A writing style that mimics the continuous, unfiltered flow of a character's thoughts as they actually occur.
Stream of consciousness is a narrative technique that tries to capture the raw, messy, associative way the human mind actually works. Instead of neatly organized thoughts, you get a flow that jumps between observations, memories, sensations, and half-formed ideas - the way you actually think when you are walking down the street or lying in bed at night. It often bends or breaks conventional grammar and punctuation to reflect the mind's natural rhythms.

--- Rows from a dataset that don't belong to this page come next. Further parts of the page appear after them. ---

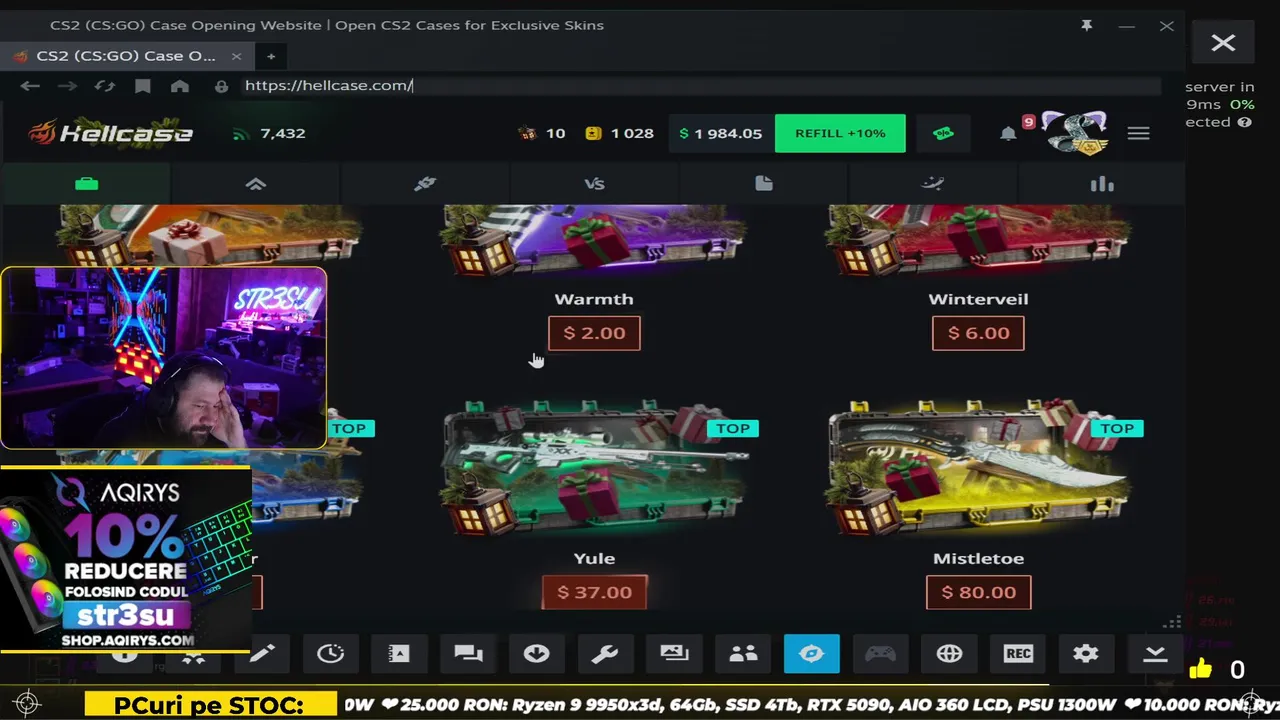Click the REFILL +10% button
Screen dimensions: 1280x720
pos(840,133)
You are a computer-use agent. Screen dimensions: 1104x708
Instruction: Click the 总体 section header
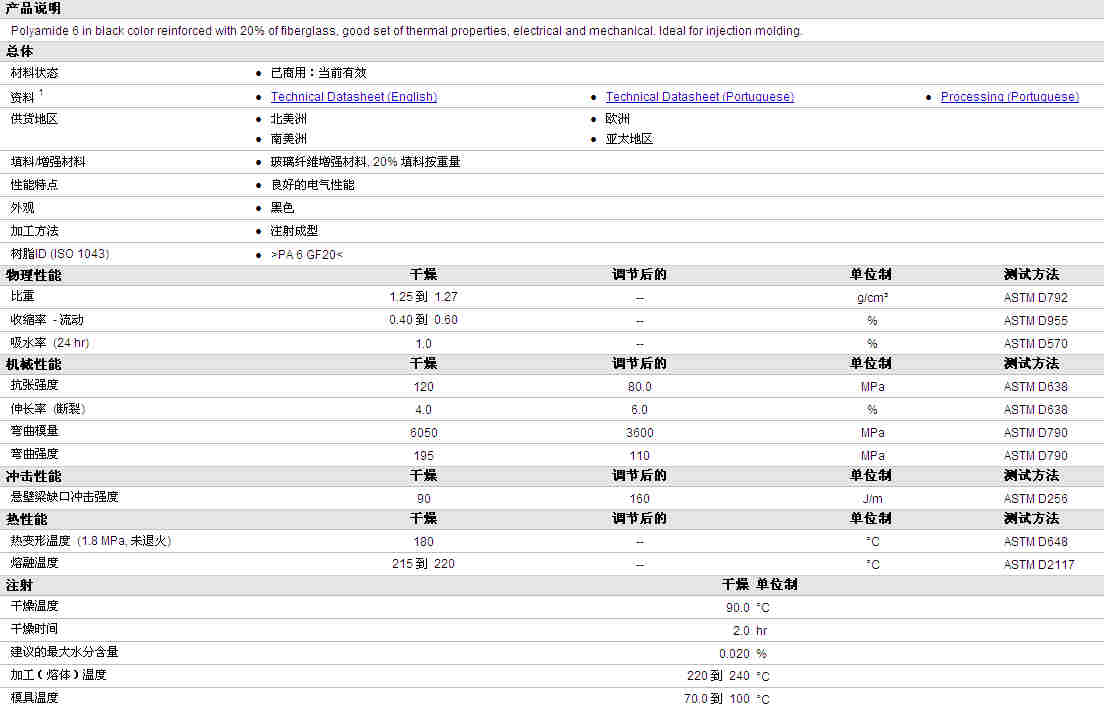pyautogui.click(x=19, y=51)
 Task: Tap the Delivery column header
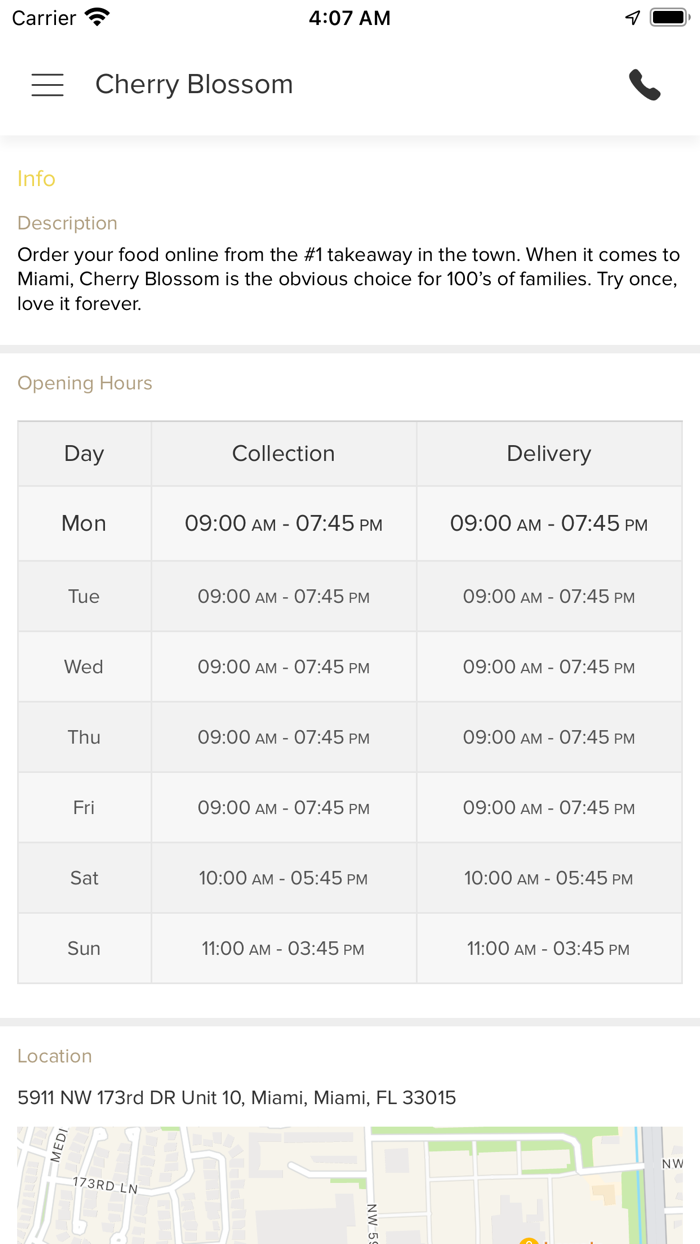[x=549, y=454]
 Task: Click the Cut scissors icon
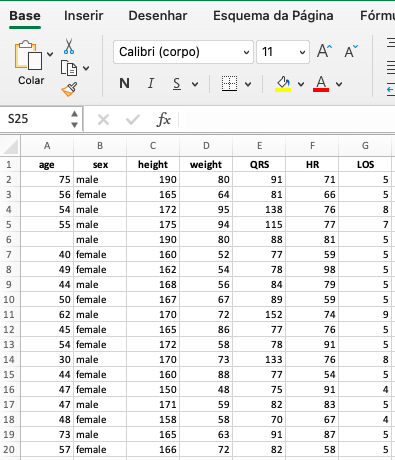click(x=69, y=47)
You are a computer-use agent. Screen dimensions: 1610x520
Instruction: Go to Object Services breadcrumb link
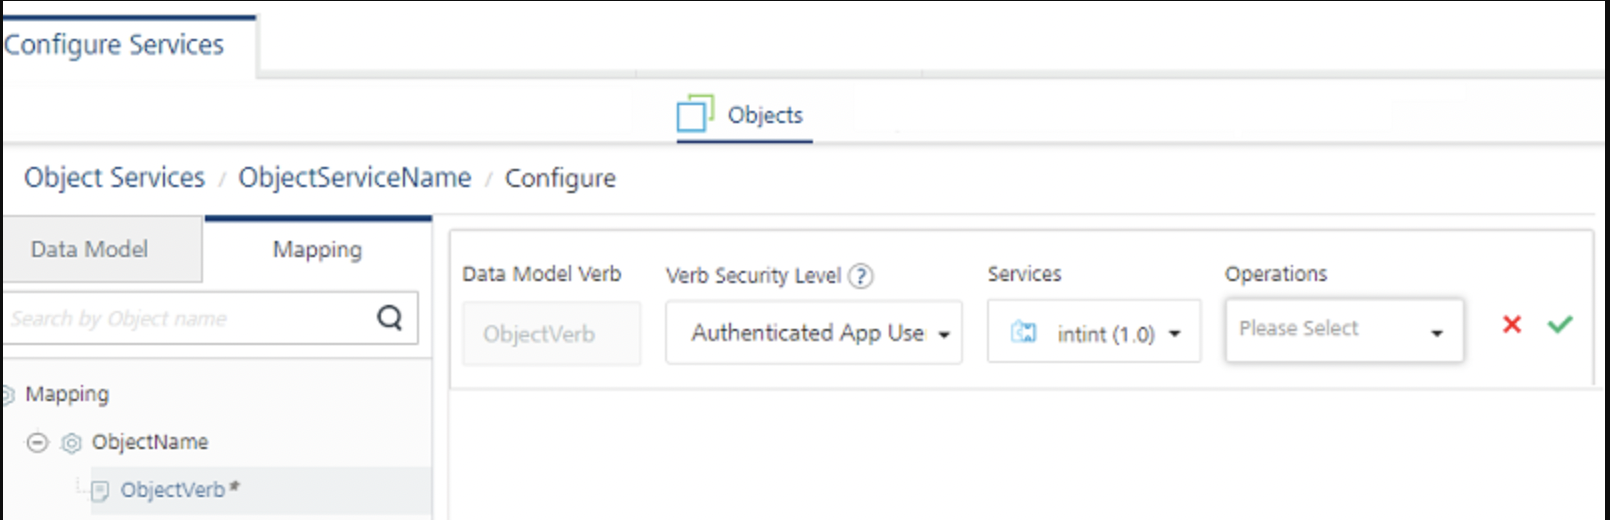(114, 178)
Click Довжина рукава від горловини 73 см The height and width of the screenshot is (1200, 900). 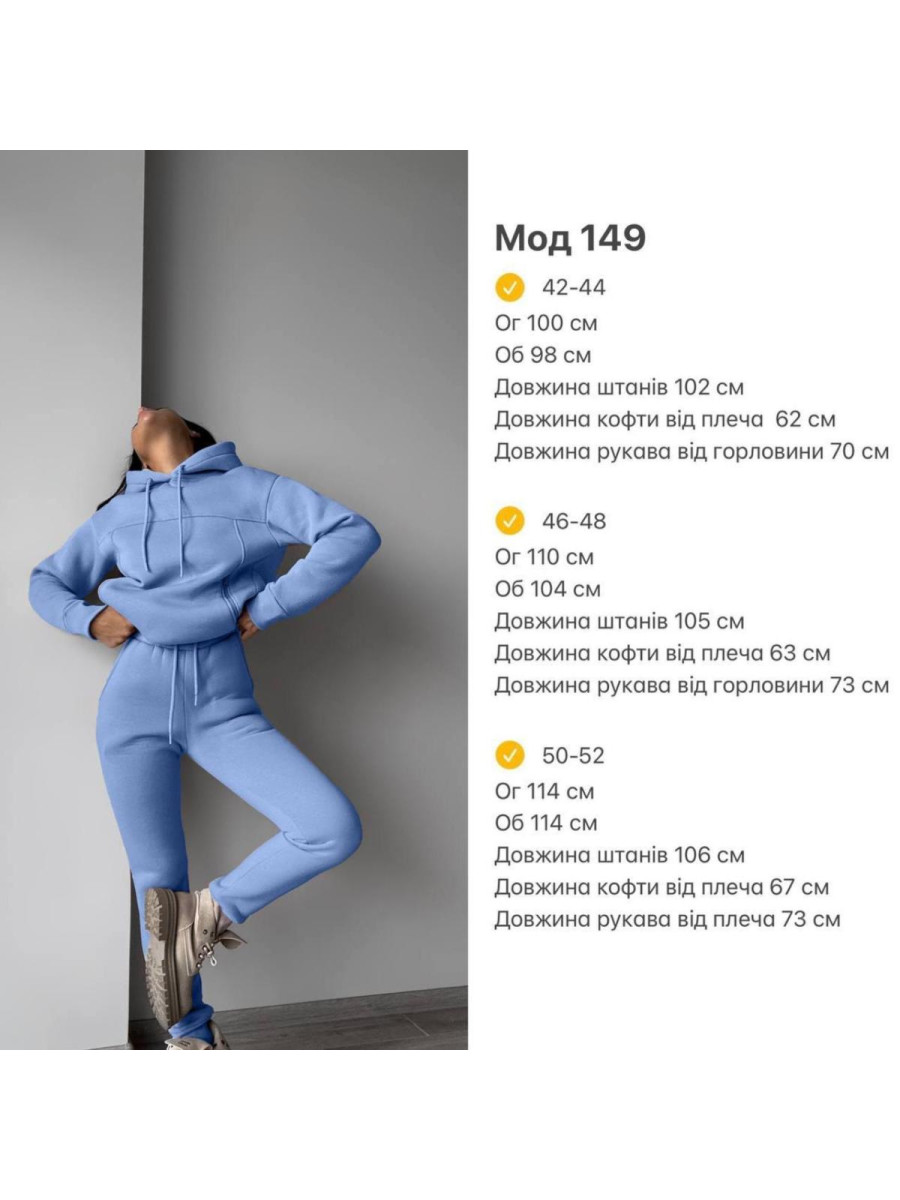point(692,686)
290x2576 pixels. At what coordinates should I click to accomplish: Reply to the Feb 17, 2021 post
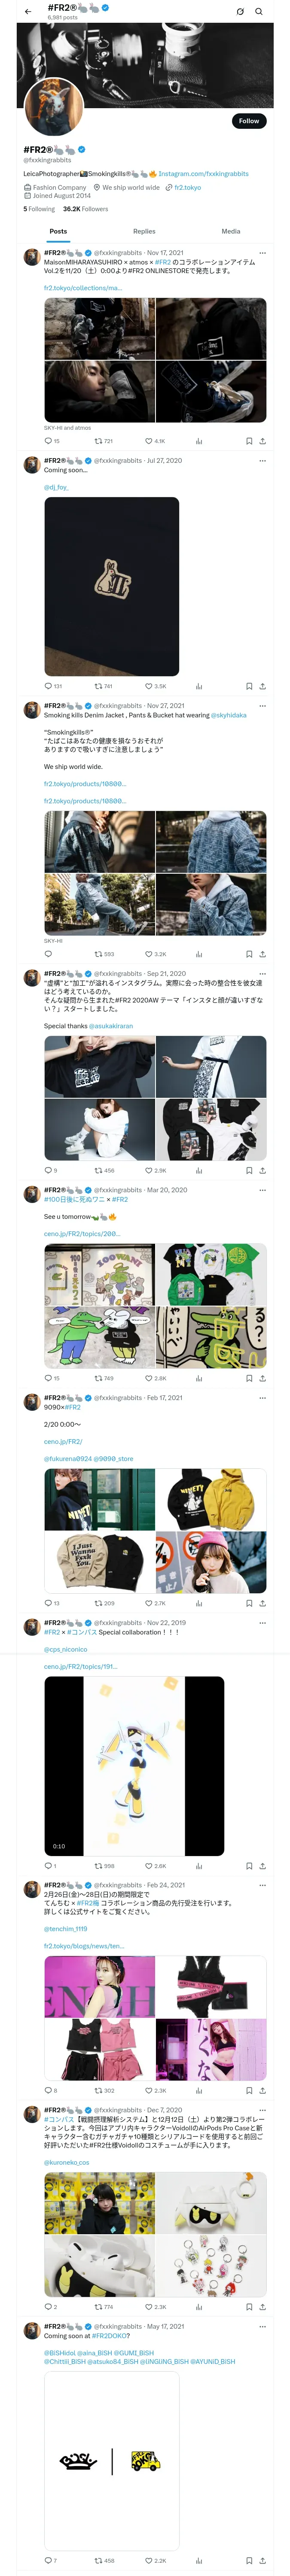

This technique puts the reader directly inside a character's head in the most intimate way possible. It is the closest prose can get to telepathy. If you want to capture the real texture of human consciousness - including its contradictions, digressions, and irrational leaps - stream of consciousness is the tool. Even if you never write a full stream-of-consciousness novel, understanding the technique will make your internal monologue richer and more authentic.
The Penelope episode (Molly Bloom's soliloquy) is the most famous example of stream of consciousness in literature - eight uninterrupted sentences over roughly 24,000 words.
Woolf moves fluidly between characters' inner thoughts, using stream of consciousness to explore how different minds experience the same day in London.
Benjy's section is told through the stream of consciousness of a man with an intellectual disability, creating a fragmented, nonlinear account that forces the reader to assemble meaning from sensory fragments.
Even the most seemingly chaotic stream of consciousness is carefully crafted. Every digression and association should serve the story or character. You are creating the illusion of unfiltered thought, not actually writing without a plan.
There is a line between immersive and incomprehensible. If your reader gives up because they genuinely cannot follow the prose, you have gone too far. Use some anchoring details - time, place, a recurring image - to keep the reader oriented.
Unless you are deliberately writing an experimental novel, sustained stream of consciousness is exhausting. Use it for specific moments when you want the reader deep inside a character's mind, then pull back to more conventional narration.
Sit in a public place for five minutes and write down every thought that passes through your mind without editing or organizing. Then take that raw material and craft a 400-word stream of consciousness passage for a fictional character sitting in the same place. Shape the thoughts to reveal something about the character - their obsessions, fears, or desires - while keeping the natural flow of association.